Picture this: Your colleague, Jerry, shows up 5 minutes late to the weekly staff meeting – again. He isn’t dragging his feet, but he isn’t in any hurry, either. Like always, he says he was on a very important call that simply couldn’t wait. He has a steaming cup of coffee in his hand, which would only have been available to him if he took a 3-minute walk, in a direction opposite of the meeting room, to visit the coffee station. And, like always, your supervisor has waited to start the meeting until Jerry arrived. Jerry isn’t merely late – he has successfully manipulated everyone in the meeting – again.
Here’s what we need to know: as adults, we can only be manipulated if we permit it.
The first definition for “manipulate” that pops up on Dictionary.com is: “to manage or influence skillfully, especially in an unfair manner.”
When manipulative behavior occurs, there are two parties to the interaction: a giver of the behavior and an intended receiver of it. You can choose not to receive or respond to the behavior. The hard truth is, nobody can manipulate you – or me – unless we let them.
To be completely fair and honest, many people do not even know they are engaging in manipulation of others. Consider a minor passive-aggressive action (which is just one type of manipulative behavior) like rolling eyes behind somebody’s back. Do you think the person who acts in that way realizes they are doing it? It’s tempting to say, “Of course they know!” But, if you take a minute to really think about it, I believe you’ll have to admit that it’s very possible to engage in the behavior out of sheer habit.

(Data for locating visible targets)
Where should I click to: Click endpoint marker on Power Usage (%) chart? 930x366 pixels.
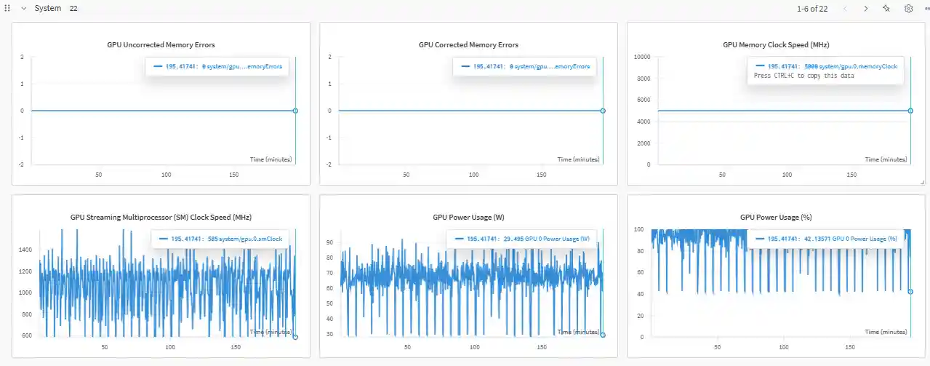point(910,292)
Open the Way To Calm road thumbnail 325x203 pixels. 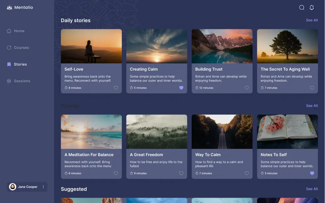(x=222, y=132)
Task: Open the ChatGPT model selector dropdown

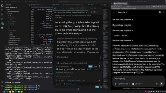Action: click(x=122, y=12)
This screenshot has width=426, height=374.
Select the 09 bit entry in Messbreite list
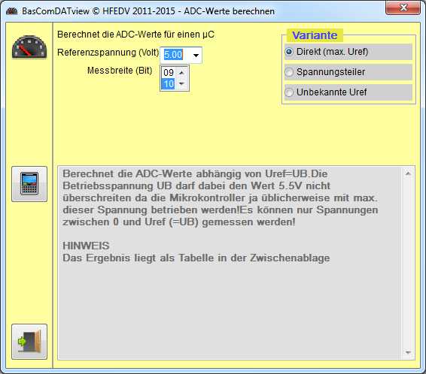pyautogui.click(x=169, y=73)
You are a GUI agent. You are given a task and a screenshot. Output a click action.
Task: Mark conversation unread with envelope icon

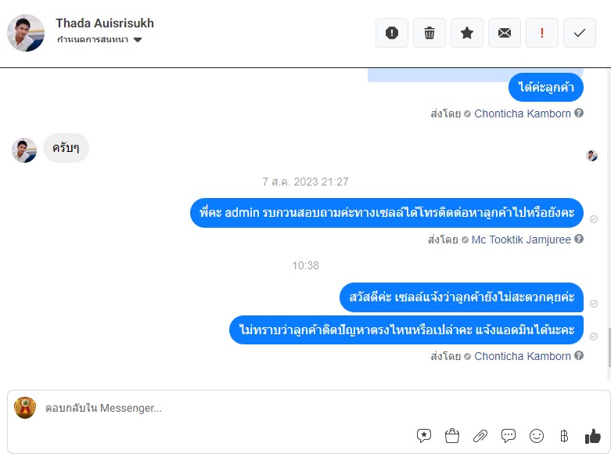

## Problems and tasks:
**a)** Rewrite everything in the piece on workplace manipulation from "Picture this: Your" down to "we permit it.", putting "team meeting" in place of "staff meeting".
**b)** In one to three sentences, explain why the piece on workplace manipulation says nobody can manipulate you unless you let them.

## Solution set:
**a)**
Picture this: Your colleague, Jerry, shows up 5 minutes late to the weekly team meeting – again. He isn’t dragging his feet, but he isn’t in any hurry, either. Like always, he says he was on a very important call that simply couldn’t wait. He has a steaming cup of coffee in his hand, which would only have been available to him if he took a 3-minute walk, in a direction opposite of the meeting room, to visit the coffee station. And, like always, your supervisor has waited to start the meeting until Jerry arrived. Jerry isn’t merely late – he has successfully manipulated everyone in the meeting – again.
Here’s what we need to know: as adults, we can only be manipulated if we permit it.

**b)** Manipulative behavior always involves two parties: someone who gives it and someone it is meant for. Because you can choose not to receive or respond to it, the behavior works on you only if you allow it.